(MATERIAL FOR THIS TASK)
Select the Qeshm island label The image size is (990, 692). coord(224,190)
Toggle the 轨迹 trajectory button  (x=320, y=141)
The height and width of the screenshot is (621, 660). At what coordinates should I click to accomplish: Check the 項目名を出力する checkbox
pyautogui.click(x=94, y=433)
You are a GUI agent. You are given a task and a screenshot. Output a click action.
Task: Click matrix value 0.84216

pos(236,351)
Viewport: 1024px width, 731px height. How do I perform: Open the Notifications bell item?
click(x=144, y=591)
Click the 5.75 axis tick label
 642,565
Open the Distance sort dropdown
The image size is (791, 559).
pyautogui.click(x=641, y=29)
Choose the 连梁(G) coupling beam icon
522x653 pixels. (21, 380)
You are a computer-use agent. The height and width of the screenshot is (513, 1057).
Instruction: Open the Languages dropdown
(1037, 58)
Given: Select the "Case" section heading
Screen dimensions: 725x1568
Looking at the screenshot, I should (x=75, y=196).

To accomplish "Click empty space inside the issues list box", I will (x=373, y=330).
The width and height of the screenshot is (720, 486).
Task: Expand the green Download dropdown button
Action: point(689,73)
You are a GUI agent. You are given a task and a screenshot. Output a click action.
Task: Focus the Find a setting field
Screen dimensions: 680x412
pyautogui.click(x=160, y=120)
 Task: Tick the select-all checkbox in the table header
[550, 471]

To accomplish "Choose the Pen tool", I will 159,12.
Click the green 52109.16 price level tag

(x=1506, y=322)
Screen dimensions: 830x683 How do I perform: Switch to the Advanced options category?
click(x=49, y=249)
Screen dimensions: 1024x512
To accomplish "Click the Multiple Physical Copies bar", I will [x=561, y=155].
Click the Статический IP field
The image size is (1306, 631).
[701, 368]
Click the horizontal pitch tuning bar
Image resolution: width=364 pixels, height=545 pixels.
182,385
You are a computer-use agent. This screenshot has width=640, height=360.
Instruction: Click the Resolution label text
(End MATERIAL FOR THIS TASK)
WHAT THE TASK REQUIRES >>
List every line in the records above that contains the word "field".

SOLUTION TO THIS TASK >>
Task: Focus the Find a setting field
Click the Статический IP field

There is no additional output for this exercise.